Wednesday, September 10, 2008

Living Beyond Yourself

This week begins our women's bible studies on the Fruit of the Spirit. We're using Beth Moore's worktext entitled, "Living Beyond Yourself." I'm looking forward to this study. I want to learn more about the Holy Spirit's evidences in my life. I need to learn how to walk daily in the Spirit. I know the importance of digging deeper into the Scriptures. The Lord KNOWS how much I need love, joy, peace, patience, kindness, goodness, faithfulness, gentleness and self-control!

Yet, as a leader, there is always a haunting reality that you are being looked up to as an example to follow. I know there's not a standard of perfection; but perhaps it's this desperate need for something to imitate that we all share and desire. We naturally want someone to show us HOW to do something - it's like a "stamp of approval" that we're "doing things right."

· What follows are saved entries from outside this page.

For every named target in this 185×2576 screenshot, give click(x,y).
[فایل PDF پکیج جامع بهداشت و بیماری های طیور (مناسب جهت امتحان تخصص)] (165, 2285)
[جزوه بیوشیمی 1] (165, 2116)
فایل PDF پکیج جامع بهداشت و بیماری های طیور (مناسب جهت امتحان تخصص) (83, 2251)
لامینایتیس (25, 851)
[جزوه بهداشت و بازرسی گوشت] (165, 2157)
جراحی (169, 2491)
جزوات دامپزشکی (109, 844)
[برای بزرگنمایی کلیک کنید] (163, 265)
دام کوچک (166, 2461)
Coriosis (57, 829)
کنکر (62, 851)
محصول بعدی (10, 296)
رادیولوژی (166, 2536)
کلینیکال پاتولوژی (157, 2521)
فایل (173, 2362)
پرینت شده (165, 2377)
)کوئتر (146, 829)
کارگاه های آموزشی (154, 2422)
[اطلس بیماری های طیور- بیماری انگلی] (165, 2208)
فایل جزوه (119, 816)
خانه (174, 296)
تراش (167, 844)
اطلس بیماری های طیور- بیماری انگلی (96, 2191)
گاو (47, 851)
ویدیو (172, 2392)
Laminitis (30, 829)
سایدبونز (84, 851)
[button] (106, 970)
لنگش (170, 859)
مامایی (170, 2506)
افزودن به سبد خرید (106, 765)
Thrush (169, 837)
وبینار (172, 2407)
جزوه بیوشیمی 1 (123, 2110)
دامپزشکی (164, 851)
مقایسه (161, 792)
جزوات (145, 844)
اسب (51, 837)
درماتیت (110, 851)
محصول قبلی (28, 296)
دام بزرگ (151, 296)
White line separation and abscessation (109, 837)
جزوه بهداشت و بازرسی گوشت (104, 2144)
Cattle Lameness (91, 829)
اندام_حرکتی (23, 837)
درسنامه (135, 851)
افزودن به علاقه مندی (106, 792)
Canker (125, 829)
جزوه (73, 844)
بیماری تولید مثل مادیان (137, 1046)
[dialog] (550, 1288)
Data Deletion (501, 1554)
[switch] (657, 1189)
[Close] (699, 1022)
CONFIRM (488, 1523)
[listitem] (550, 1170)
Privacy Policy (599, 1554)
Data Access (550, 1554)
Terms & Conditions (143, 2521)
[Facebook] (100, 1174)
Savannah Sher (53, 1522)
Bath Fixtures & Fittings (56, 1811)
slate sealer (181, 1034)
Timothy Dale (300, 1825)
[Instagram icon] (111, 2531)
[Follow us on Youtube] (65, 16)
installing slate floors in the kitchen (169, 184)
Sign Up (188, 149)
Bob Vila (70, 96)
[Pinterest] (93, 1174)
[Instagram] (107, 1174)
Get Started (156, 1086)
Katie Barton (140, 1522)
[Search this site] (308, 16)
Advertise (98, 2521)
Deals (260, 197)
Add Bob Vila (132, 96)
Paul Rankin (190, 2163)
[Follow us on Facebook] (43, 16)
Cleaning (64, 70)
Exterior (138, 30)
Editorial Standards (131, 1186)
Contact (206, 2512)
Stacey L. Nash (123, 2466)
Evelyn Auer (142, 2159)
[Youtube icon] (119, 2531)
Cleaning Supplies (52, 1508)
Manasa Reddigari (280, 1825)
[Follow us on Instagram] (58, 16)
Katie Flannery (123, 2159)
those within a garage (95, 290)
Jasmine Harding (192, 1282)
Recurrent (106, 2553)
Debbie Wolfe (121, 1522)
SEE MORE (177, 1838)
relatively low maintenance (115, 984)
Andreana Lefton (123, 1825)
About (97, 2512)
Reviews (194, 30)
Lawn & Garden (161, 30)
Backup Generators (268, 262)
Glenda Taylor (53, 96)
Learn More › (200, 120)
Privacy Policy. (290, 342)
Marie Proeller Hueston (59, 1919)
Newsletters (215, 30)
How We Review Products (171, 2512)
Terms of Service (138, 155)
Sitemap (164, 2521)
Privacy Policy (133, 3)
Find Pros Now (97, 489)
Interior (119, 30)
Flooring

Personally, I want to be that example. I've had so many older women pour themselves into my life, helping me and challenging me to follow Christ passionately. (Some who have sought me out, but most of whom I've gone to them for help, discipleship, and counsel.) I've seen godliness modeled and I do have it as my prayer to pour my life into other women. The part that scares me to death is when I fall, I don't want others to fall after me. It scares me when I think of the amount of influence I can have in women's lives. I never want to abuse that influence or to present fallacies. I want to represent Christ well. Please pray for me. I want to be a humble, honest, caring, biblical leader/servant. It's just a daunting task. I know my own weaknesses and even when I feel like an imposter, I still want to throw myself at Christ's feet and be used however He can use me. Because He's given His all for me, I cannot help myself but love and serve Him in return. Believe me, in my selfishness, it's much easier to retreat and rebel! But I am reminded that it is God's glory that is most important, not my own comfort. Again, please pray for me that I would be His useful servant, following Him with a tender heart. Thank you.